::: Passage provided

Jacques Drouin (; 28 May 1943 – 28 August 2021) was a Canadian animator and director most known for his pinscreen animation.

Biography
Jacques Drouin was born in Mont-Joli, Quebec. He studied at the École des Beaux-Arts de Montréal for several years before leaving to study filmmaking at the UCLA in California.

He first encountered the pinscreen at an animation exhibition in 1967. By the early 1970s, he was an apprentice at the National Film Board of Canada and experimenting with this unique form of animation. His first film, Three Exercises on Alexeieff's Pinscreen, was released in 1974.

Until his death, Jacques Drouin continued making pinscreen animation films for the National Film Board of Canada, one of the only animators in the world to still use this difficult but rewarding process. Some of his short films are available on NFB DVD collections, and a few are available online. His film, A Hunting Lesson, was included in the Animation Show of Shows.

::::::

▸ Request A:
Answer these from the passage on Jacques Drouin:
(i) In what town was he born?
(ii) In what year did he first come across the pinscreen?
(iii) What was the title of his first film?

::: Records provided

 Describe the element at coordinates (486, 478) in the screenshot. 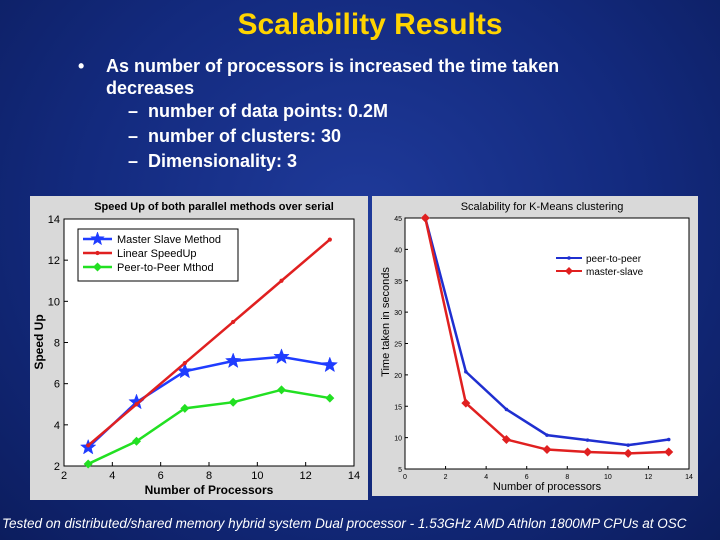

I see `chart2-x-tick-label: 4` at that location.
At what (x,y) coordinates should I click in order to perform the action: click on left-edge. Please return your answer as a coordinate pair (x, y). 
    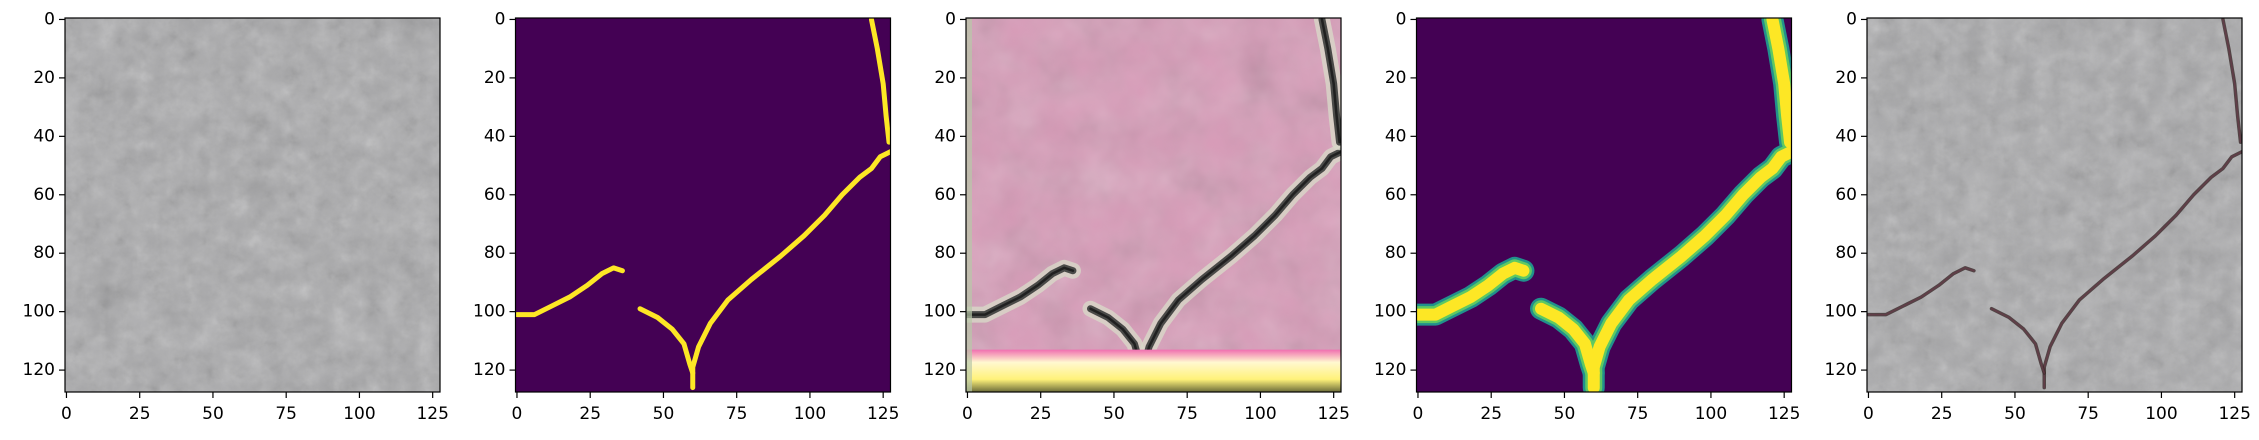
    Looking at the image, I should click on (969, 205).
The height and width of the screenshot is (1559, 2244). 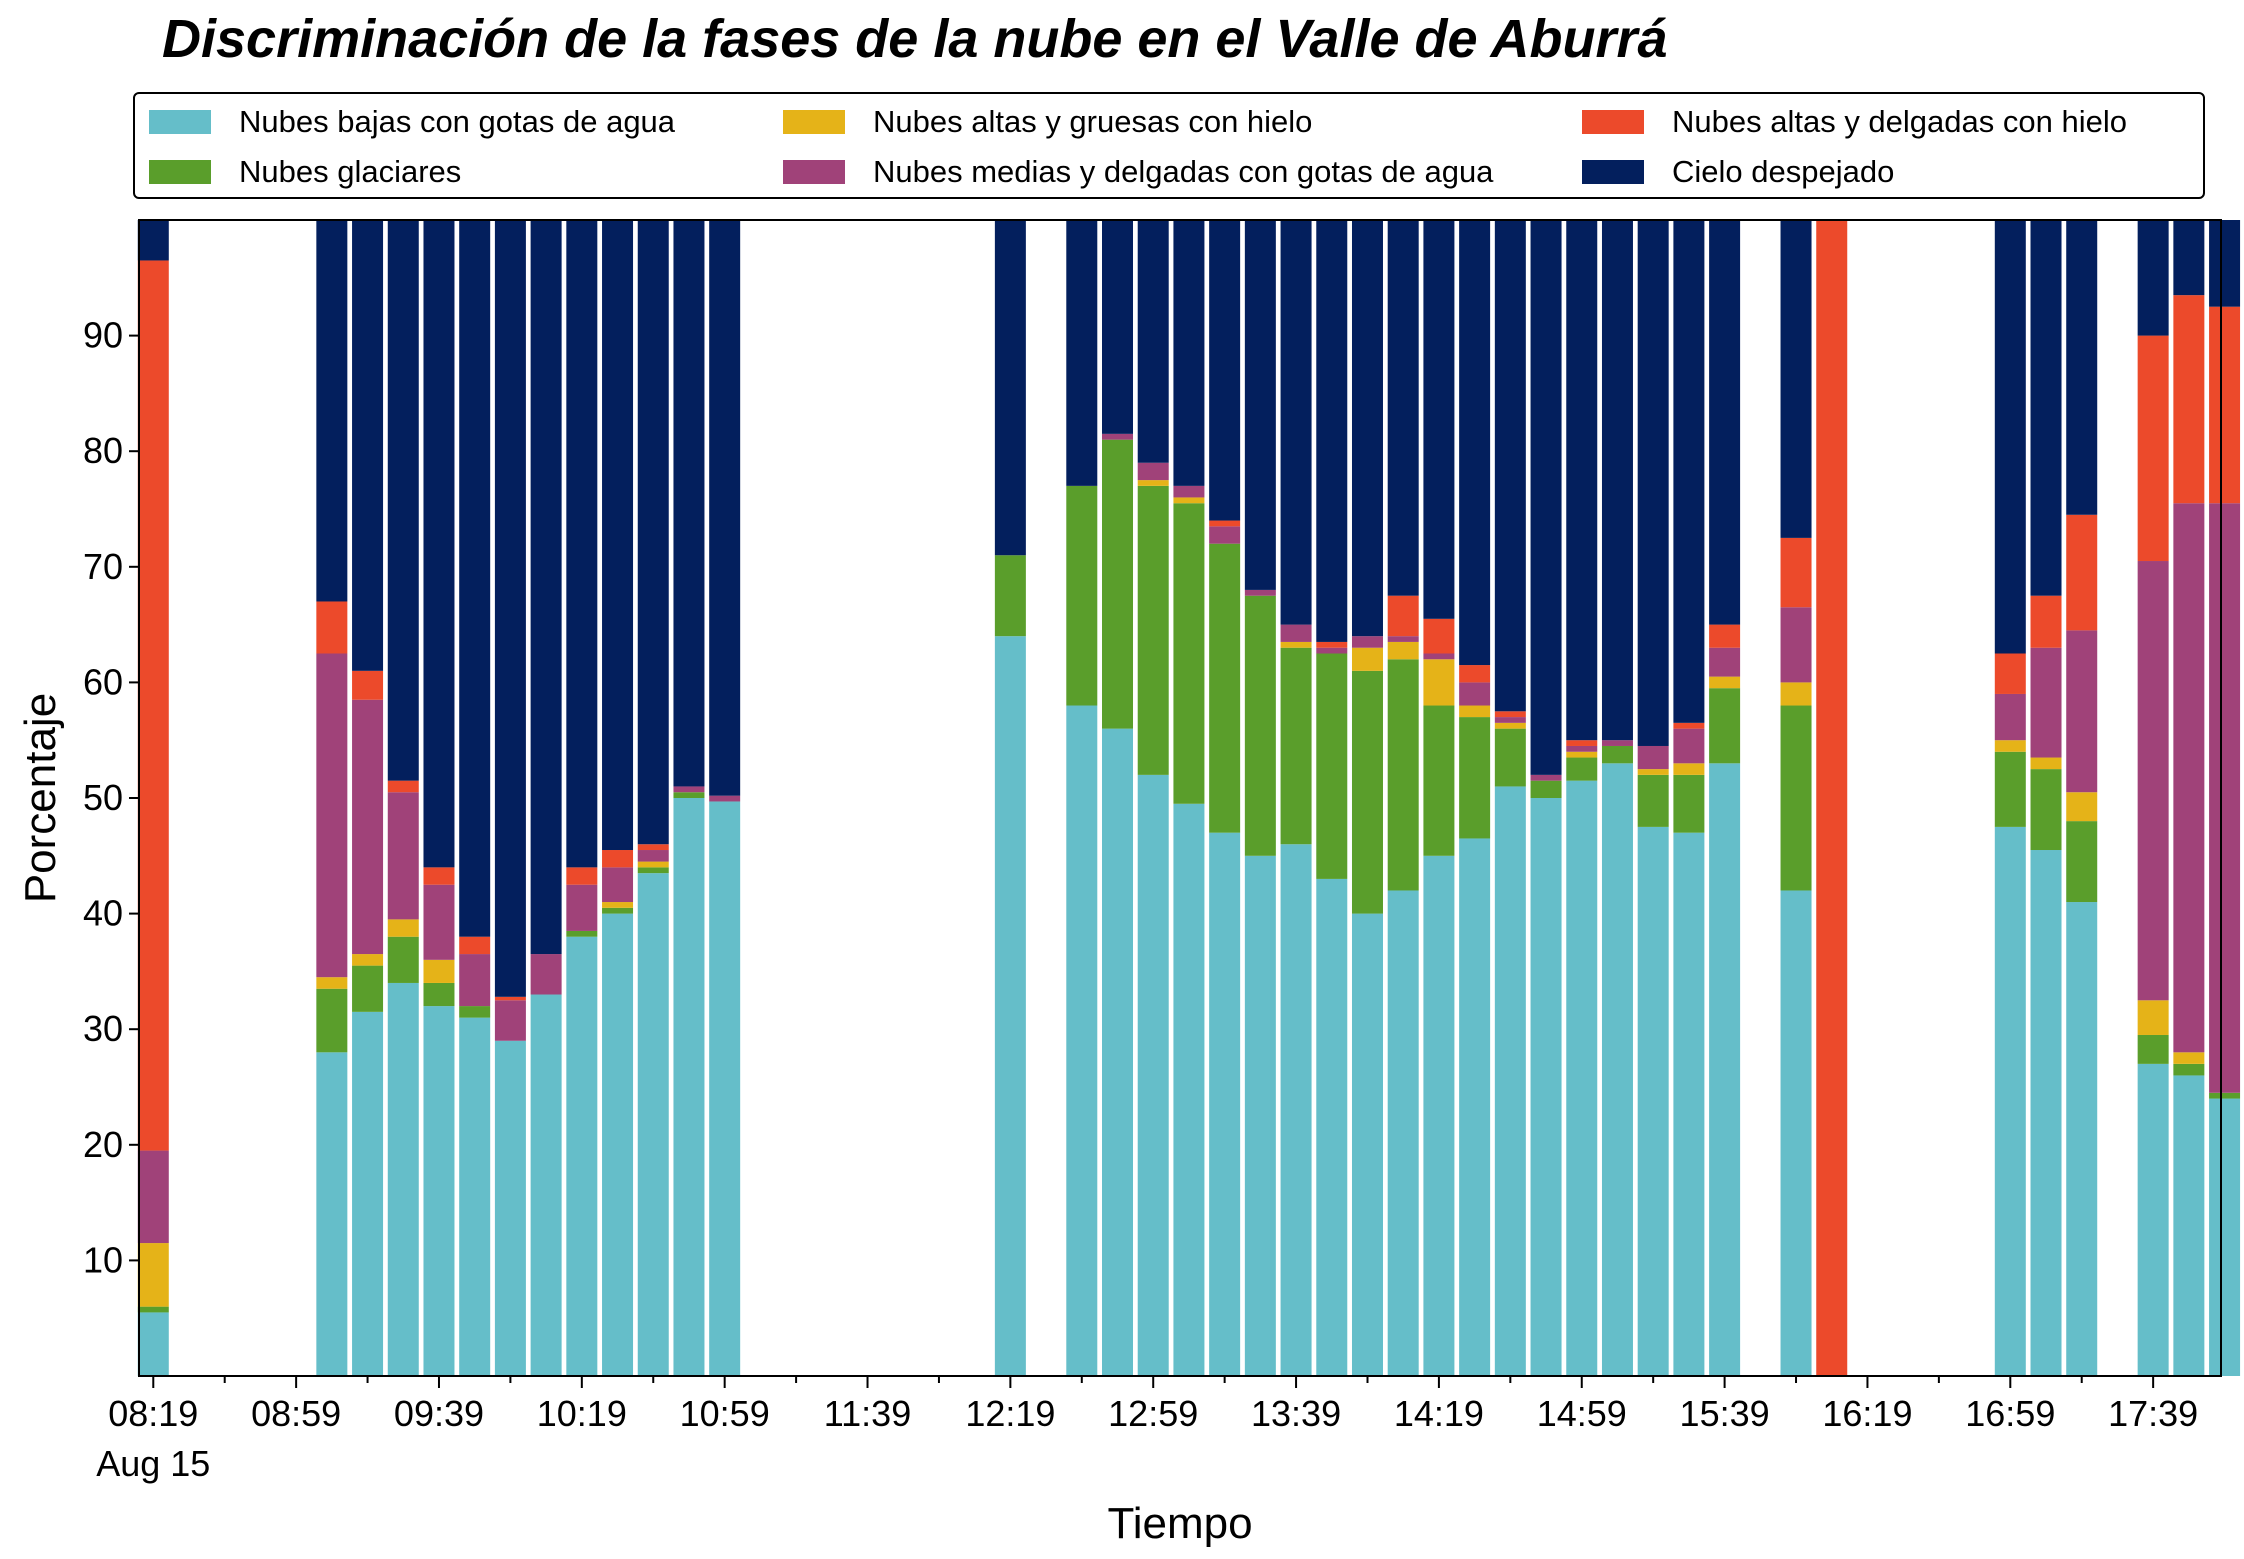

::::::

▸ Request B: Put the entries from their start through the line containing "at that location." into a JSON list of strings, one string per line, skipping blank lines and omitting the pictures.

▸ Your response A:
(i) Mont-Joli, Quebec
(ii) 1967
(iii) Three Exercises on Alexeieff's Pinscreen

▸ Your response B:
[
  " Describe the element at coordinates (486, 478) in the screenshot. ",
  "I see `chart2-x-tick-label: 4` at that location."
]